Patch for strstr_binary

Tue Dec 13 12:12:27 CET 2005

(**) on Mikael's (*): Careful now. Yes, it true, ptr1 - ptr2 is a signed
int, but it might not have the value you'd expect. There's a pretty good
reason the pointers must be to the same type - that's because value of ptr1
- ptr2 is supposed to be the offset (in memory) between the two objects
being pointed at. Unless theyre byte pointers (char* etc), the value of ptr1
- ptr2 is not returned in bytes, but in "element size units". Subtracting
two pointers to two adjacent elements in an array of 32-byte structures
would result in a value of 1, not 32! The same goes for place = ptr1 + diff
: if ptr1 points to a 8 byte double and diff is 1, then place should be ptr1
+ 8 bytes.

This, though correct behaviour for strongly typed pointer arithmetic, has
lead to numerous confused programmers chasing all sorts of bugs. Hence,
seeking certainty, some programmers force all pointer arithmetic into char*
arithmetic and manually address the element size issues where they arise. 

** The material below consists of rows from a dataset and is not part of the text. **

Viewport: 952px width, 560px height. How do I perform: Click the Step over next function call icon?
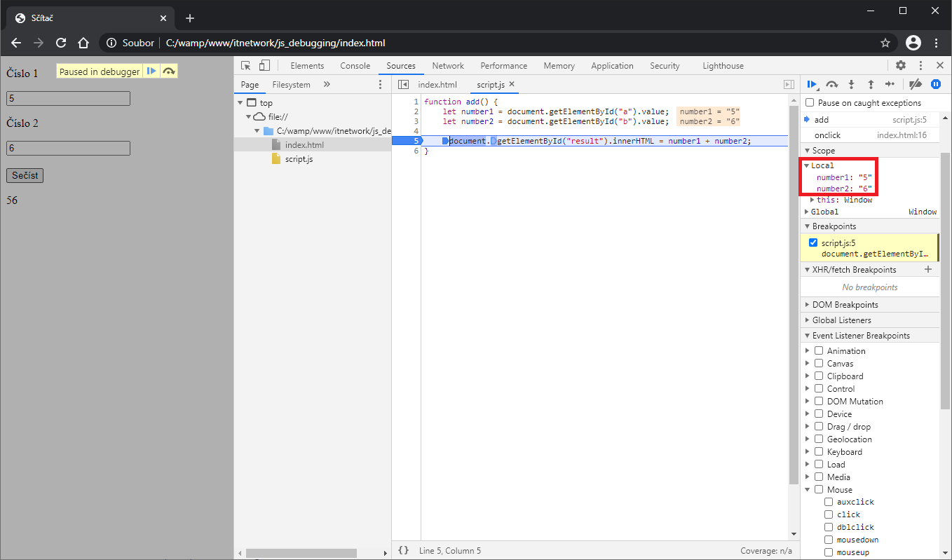coord(831,84)
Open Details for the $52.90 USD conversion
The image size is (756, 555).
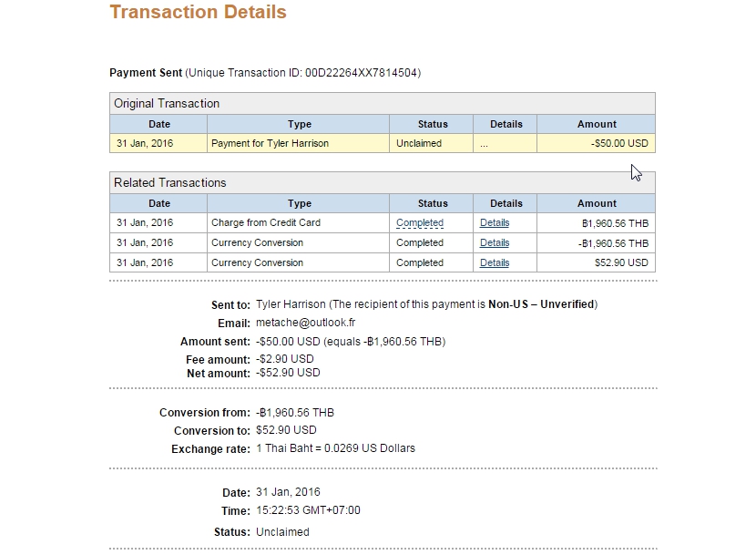click(x=495, y=262)
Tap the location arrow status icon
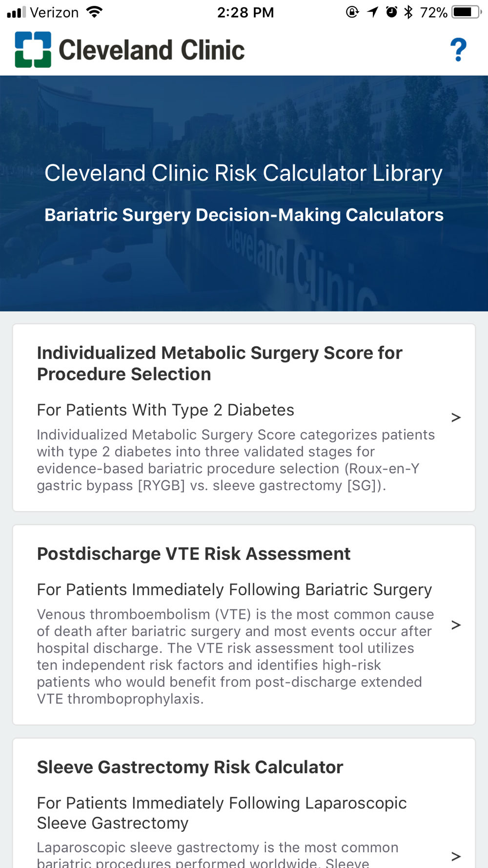 373,12
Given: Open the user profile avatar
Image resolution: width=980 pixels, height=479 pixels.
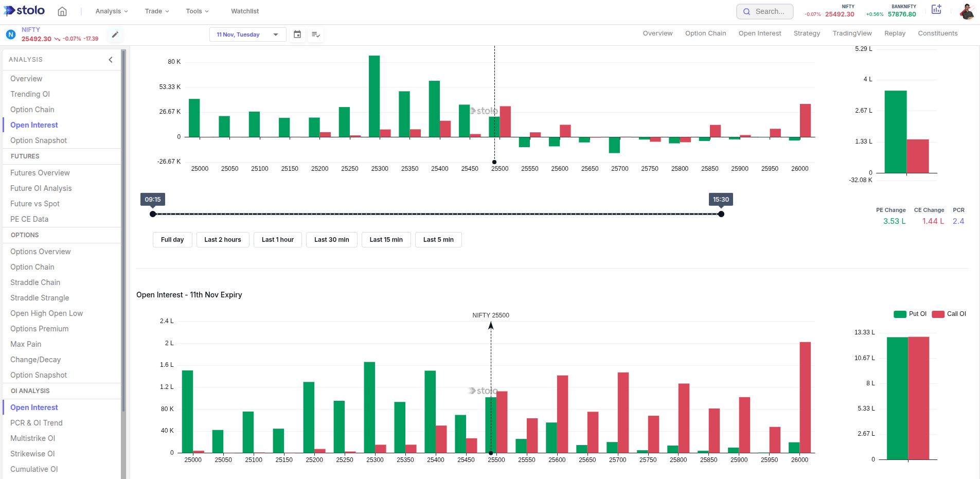Looking at the screenshot, I should point(967,11).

C is my "mother tongue" but I've been living in a completely different world
for the last 10 years, so who knows how modern compilers and standards
handle this. 

But wait, this is not a C mailing list is it? 

/Marthin

> -----Original Message-----
> From: owner-erlang-questions@REDACTED [mailto:owner-erlang-
> questions@REDACTED] On Behalf Of Mikael Pettersson
> Sent: 13 December 2005 04:54
> To: dizzyd@REDACTED; erlang-questions@REDACTED
> Subject: Re: Patch for strstr_binary
> 
> > OSX and smoke tested on Linux (32-bit). I doubt it will work on
> > win32, as it uses a memcmp() function...but it should be easy to
> 
> memcmp() is a standard ANSI/ISO-C feature. I would be very
> surprised if Win32 didn't have it.
> 
> > +    if (is_binary(big) && is_binary(little)) {
> > +
> > +        char* big_ptr;
> > +        int big_len = binary_size(big);
> > +        GET_BINARY_BYTES(big, big_ptr);
> > +
> > +        char* little_ptr;
> > +        int little_len = binary_size(little);
> > +        GET_BINARY_BYTES(little, little_ptr);
> > +
> > +        char* cur;
> > +        char* max_big = (big_ptr + big_len) - little_len ;
> > +        char  first_little = *little_ptr;
> > +        int   index = -1;
> 
> This isn't ANSI-C and won't compile with e.g. gcc-2.95.3.
> You should make a single block of the variable declarations
> at the beginning of this scope, and do the initialisations
> as assignments.
> 
> > +        for (cur = big_ptr; cur <= max_big; cur++) {
> > +            if (*cur == first_little && memcmp(cur, little_ptr,
> little_len) == 0) {
> > +                index = (int)cur - (int)big_ptr;
> 
> These (int) casts are broken on 64-bit machines. Replace them
> with (long) casts. Better yet, "index = cur - big_ptr;"
> should have the same effect and be 100% kosher.
> 
> > +bif erlang:strstr_binary/2
> > +
> > +
> > +
> 
> No stray empty lines please.
> 
> /Mikael